_THE PROBLEM_. Filter the records for "computer" and keep each line that has it.

_DATASET EXTRACT_.
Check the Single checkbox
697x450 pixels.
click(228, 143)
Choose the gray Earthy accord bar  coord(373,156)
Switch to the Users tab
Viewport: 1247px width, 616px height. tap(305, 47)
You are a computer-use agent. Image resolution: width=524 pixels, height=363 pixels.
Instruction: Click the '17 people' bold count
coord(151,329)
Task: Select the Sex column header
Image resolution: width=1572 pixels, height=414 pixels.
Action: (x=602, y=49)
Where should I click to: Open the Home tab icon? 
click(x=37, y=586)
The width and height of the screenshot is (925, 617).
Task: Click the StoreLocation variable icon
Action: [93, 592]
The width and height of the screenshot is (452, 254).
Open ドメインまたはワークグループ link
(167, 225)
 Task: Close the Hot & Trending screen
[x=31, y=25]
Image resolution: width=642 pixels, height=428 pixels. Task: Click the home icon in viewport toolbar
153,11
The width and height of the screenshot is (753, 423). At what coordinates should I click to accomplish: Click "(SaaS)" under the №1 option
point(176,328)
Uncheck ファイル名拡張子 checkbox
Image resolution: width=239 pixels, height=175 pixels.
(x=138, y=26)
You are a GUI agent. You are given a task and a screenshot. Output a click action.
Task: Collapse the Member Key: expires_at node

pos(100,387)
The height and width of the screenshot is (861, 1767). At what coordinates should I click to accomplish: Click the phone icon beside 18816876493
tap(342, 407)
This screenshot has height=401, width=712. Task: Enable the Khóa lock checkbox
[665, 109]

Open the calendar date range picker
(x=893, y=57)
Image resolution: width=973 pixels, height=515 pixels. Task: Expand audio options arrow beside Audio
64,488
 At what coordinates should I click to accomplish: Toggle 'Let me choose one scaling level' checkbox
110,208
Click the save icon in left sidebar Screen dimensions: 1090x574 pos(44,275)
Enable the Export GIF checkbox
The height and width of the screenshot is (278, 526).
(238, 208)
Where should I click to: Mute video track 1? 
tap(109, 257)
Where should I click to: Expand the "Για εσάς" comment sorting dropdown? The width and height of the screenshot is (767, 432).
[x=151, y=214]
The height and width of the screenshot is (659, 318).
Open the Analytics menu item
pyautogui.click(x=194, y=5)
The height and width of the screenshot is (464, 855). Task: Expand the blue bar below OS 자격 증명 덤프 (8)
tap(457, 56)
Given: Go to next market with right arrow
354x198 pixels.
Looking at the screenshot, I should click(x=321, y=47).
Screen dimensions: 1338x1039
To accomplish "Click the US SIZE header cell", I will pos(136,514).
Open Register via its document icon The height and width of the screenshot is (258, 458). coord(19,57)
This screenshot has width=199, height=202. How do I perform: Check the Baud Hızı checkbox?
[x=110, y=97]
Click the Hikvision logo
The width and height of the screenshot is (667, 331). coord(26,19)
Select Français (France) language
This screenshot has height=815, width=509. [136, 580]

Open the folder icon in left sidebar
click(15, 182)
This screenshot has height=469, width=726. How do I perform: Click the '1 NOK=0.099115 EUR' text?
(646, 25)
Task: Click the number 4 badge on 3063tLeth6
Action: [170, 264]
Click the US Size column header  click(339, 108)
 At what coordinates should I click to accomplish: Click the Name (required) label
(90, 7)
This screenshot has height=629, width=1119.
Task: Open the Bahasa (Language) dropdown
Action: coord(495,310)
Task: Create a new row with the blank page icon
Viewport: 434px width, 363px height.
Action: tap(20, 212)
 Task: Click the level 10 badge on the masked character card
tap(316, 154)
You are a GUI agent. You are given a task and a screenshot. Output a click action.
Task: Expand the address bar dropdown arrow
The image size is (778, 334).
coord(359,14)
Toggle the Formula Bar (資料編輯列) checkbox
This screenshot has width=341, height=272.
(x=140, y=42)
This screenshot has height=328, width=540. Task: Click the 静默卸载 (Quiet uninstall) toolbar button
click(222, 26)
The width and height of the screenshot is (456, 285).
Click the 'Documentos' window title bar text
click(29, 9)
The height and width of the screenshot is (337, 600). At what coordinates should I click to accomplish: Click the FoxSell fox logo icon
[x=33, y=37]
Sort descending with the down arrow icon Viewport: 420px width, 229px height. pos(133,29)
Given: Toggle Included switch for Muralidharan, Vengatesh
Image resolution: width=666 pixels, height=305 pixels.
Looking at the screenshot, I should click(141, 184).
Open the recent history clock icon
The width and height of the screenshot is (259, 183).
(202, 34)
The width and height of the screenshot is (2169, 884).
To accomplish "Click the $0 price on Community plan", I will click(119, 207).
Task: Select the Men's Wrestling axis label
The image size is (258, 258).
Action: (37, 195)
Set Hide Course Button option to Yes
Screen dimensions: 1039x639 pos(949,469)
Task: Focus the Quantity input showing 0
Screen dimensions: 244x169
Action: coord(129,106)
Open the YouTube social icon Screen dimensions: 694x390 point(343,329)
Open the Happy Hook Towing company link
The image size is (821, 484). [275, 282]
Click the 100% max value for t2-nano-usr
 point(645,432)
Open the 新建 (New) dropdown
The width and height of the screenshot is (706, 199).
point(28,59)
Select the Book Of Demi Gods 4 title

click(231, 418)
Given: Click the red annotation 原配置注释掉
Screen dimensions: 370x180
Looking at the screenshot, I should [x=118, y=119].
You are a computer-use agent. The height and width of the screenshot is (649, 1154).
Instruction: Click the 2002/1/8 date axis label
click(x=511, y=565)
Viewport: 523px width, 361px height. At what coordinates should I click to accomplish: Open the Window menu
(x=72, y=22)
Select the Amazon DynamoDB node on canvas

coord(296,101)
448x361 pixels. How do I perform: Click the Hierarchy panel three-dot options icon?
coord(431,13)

_RESPONSE TO THE EXERCISE_.
You are a computer-use agent. Image resolution: width=524 pixels, height=363 pixels.
You are a computer-use agent. The height and width of the screenshot is (649, 1154).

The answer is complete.